**Dataset excerpts**
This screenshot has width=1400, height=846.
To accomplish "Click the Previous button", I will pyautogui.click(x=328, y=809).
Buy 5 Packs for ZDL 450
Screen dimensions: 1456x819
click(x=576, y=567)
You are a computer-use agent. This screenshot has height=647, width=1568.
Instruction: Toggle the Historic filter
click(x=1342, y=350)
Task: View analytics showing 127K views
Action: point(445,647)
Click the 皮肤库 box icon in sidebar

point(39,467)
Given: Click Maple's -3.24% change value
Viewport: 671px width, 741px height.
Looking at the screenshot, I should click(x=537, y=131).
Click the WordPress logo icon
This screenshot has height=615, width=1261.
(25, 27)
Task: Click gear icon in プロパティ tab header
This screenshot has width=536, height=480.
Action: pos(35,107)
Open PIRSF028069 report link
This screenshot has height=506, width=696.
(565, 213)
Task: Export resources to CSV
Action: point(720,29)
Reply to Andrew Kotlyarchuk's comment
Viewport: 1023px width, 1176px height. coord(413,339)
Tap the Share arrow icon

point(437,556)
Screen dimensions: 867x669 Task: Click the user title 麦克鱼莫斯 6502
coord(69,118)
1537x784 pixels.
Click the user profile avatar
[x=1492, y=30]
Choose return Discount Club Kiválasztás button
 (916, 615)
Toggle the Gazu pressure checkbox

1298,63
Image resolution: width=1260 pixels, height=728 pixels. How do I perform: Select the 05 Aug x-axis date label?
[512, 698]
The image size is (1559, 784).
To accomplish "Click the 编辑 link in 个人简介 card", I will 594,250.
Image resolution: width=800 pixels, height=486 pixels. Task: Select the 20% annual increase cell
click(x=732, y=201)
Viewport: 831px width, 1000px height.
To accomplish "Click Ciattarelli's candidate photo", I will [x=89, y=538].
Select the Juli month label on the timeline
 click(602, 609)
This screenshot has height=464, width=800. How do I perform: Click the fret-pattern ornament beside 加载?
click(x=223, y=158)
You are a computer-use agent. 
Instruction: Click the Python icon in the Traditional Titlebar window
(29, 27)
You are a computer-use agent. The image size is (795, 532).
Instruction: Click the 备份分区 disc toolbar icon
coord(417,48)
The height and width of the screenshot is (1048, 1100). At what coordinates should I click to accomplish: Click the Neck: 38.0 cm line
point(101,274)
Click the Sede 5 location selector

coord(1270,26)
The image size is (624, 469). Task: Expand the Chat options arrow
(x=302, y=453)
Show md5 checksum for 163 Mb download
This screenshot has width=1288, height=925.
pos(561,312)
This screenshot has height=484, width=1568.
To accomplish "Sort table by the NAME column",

**Exercise instructions**
From the rows above, copy out each line that contains the string "will". Case counts.

**Finished task**
To accomplish "Click the Previous button", I will pyautogui.click(x=328, y=809).
To accomplish "Click the 编辑 link in 个人简介 card", I will 594,250.
To accomplish "Click Ciattarelli's candidate photo", I will [x=89, y=538].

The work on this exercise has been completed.